George Soros’s $20bn hedge fund company is scouting potential opportunities in Nigeria’s banking sector, where valuations have collapsed during the past year amid intensifying fears about the level of supervision and transparency.
Senior analysts from Soros Fund Management visited Nigeria this week to meet bankers and government officials, raising hopes in the market of a return of foreign interest after many portfolio investors fled during the course of the past year.
Remi Babalola, minister of state for finance, said he was due to brief Sharif Atta, a senior analyst at Soros Fund Management, and Ahmad Zuaiter, a portfolio manager, on the investment climate in Nigeria.
“What makes it interesting is that they are the first to come since the global financial crisis, and since the departure of most other investors from the market,” Mr Babalola told the Financial Times. “It’s going to be a magnet for other investors to come in.”
The Soros delegation met Nigerian bankers including senior managers from United Bank for Africa and Diamond Bank during their trip to Lagos, the commercial capital, according to sources within the banks. Representatives of at least two other big US and European funds have also visited Lagos since the start of the year, according to another industry source. The Soros Fund Management declined to comment.
The trips take place against a backdrop of intensifying concerns about the health of Nigeria’s banking sector, which enjoyed spectacular growth after a consolidation exercise launched in 2005 before share prices began to tumble in March last year.
The market capitalisation of the Nigerian Stock Exchange has fallen by about 60 per cent in local currency terms since the market reached a historic high on March 5, 2008, according to data from AfriFinance, mainly as a result of losses in banking stocks which have a heavy weighting within the overall share index. Some analysts say the valuations mean some banks now appear much more reasonably priced.

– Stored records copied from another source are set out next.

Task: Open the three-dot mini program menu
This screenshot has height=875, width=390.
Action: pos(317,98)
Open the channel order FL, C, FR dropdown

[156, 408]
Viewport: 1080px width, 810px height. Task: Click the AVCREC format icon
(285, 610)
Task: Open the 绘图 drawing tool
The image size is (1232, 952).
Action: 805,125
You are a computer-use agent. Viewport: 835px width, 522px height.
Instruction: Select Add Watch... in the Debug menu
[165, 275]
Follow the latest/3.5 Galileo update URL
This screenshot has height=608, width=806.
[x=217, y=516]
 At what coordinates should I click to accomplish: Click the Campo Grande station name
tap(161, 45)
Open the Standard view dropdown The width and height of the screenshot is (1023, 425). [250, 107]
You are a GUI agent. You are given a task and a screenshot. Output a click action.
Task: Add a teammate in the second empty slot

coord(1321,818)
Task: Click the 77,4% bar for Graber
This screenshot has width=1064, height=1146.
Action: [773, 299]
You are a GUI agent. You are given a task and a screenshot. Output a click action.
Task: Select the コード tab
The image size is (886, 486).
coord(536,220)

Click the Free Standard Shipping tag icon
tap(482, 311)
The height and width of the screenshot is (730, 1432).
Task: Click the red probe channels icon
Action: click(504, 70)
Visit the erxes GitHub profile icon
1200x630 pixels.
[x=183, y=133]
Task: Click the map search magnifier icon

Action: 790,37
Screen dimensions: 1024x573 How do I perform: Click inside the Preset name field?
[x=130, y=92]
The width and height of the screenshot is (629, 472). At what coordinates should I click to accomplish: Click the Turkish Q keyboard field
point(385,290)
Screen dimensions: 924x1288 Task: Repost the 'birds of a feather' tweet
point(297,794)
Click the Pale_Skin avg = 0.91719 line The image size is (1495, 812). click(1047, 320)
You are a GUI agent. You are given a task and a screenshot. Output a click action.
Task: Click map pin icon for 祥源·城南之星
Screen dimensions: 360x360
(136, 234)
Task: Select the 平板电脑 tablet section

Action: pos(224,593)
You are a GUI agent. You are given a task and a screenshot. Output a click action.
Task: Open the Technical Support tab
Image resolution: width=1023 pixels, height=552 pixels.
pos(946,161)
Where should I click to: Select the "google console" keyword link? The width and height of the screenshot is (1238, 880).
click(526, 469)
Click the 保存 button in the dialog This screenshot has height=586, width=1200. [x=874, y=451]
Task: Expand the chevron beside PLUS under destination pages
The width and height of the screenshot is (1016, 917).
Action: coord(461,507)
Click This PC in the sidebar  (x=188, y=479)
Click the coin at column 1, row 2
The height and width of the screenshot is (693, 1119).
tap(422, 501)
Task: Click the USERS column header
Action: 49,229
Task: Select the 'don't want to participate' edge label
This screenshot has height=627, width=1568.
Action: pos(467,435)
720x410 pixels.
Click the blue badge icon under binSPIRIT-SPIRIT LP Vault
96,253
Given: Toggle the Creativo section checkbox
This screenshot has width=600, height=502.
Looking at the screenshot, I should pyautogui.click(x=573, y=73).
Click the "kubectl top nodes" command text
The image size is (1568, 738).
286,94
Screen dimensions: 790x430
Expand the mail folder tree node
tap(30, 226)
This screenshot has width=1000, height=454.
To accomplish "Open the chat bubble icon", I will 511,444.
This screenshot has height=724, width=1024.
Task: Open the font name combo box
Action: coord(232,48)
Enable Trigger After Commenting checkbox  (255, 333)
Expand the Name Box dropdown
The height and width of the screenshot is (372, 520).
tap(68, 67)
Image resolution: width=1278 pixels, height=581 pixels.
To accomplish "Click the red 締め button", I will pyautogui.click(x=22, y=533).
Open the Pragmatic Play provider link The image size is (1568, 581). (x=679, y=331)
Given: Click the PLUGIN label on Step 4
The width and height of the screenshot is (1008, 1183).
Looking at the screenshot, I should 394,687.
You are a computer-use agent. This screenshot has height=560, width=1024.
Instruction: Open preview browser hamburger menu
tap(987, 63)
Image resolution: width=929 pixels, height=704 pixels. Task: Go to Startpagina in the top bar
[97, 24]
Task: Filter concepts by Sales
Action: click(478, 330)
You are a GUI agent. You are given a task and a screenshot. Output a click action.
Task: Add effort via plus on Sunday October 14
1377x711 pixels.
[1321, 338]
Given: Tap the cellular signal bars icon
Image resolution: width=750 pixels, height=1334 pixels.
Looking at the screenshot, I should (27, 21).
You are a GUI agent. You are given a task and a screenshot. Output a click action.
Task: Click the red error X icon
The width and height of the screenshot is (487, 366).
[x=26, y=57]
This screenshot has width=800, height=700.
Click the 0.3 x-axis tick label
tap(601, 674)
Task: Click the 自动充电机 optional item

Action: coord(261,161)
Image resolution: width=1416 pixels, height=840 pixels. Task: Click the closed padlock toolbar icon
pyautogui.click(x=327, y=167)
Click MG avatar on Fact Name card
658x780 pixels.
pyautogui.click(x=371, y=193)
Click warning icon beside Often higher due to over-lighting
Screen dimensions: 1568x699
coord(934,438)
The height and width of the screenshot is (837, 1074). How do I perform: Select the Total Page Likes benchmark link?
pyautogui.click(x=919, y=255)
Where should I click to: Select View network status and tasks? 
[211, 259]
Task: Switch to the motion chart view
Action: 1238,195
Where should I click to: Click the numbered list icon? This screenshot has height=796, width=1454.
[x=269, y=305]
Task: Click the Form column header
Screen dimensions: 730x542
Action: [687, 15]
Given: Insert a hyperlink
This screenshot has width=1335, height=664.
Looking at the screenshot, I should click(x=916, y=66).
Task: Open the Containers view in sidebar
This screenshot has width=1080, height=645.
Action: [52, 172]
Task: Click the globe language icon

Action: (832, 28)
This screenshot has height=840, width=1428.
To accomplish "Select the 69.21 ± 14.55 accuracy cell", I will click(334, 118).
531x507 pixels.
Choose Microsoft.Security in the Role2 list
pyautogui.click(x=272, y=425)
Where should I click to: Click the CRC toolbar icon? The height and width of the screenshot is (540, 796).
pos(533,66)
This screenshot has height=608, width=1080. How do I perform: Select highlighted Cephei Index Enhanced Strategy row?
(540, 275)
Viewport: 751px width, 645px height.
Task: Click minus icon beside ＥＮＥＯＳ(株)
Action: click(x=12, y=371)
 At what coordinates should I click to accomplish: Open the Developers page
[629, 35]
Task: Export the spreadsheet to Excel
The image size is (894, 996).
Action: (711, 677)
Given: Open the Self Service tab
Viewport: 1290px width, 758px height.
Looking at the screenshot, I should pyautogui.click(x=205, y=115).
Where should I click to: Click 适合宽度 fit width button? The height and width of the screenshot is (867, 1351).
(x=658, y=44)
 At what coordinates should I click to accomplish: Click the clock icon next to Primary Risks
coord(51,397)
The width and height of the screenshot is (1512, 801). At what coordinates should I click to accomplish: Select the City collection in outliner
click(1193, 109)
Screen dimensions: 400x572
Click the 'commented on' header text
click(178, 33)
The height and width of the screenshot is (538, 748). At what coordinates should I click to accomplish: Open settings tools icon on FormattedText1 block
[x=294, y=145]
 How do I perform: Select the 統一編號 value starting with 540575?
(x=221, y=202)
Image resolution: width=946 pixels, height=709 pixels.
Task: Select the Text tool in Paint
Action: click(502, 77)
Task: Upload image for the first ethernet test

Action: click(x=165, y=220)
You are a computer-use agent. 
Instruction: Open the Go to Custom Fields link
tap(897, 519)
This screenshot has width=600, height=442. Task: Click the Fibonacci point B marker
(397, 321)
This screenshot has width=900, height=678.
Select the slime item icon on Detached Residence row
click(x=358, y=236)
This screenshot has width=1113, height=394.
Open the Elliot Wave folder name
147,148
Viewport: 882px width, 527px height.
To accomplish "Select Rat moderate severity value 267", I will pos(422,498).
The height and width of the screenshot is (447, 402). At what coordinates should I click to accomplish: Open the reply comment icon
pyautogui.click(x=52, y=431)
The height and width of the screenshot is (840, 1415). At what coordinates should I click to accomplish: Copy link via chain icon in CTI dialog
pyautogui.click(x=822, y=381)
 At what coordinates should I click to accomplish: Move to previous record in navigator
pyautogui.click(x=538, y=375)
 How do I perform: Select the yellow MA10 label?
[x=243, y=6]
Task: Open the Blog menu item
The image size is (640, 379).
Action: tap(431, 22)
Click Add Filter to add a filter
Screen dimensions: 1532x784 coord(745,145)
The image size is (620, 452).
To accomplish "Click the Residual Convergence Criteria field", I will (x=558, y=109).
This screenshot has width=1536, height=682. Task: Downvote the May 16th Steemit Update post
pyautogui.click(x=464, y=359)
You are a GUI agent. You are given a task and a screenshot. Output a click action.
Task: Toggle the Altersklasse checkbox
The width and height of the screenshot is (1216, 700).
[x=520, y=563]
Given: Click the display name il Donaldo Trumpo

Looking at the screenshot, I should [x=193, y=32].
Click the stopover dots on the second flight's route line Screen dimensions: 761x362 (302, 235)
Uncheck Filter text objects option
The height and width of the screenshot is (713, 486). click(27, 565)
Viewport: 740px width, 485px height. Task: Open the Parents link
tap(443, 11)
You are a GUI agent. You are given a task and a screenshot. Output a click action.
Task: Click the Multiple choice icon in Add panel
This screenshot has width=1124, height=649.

Nigerian regulators have been quick to blame the collapse on foreign investors withdrawing funds as the global credit crisis intensified.
But analysts argue hedge funds and other international investors, which never held more than an estimated 10-12 per cent of share capital, appear to have played only a secondary role. Many industry insiders say the sudden collapse was rooted instead in the widespread practice of banks loaning money for share purchases, which allowed soaring valuations to lose touch with market fundamentals.
The plunge in stock prices has provoked concern about the extent of banks’ exposure to losses from these loans and raised questions about the level of supervision by the Central Bank of Nigeria and other regulators. Many investors call for Nigerian banks to adopt much more transparent accounting procedures.
Victor Osadolor, group chief financial officer for UBA, who met the Soros team, said they were keen for greater transparency. “These are sophisticated investors, so they understand where to come in. There’s plenty of bargains,” he said.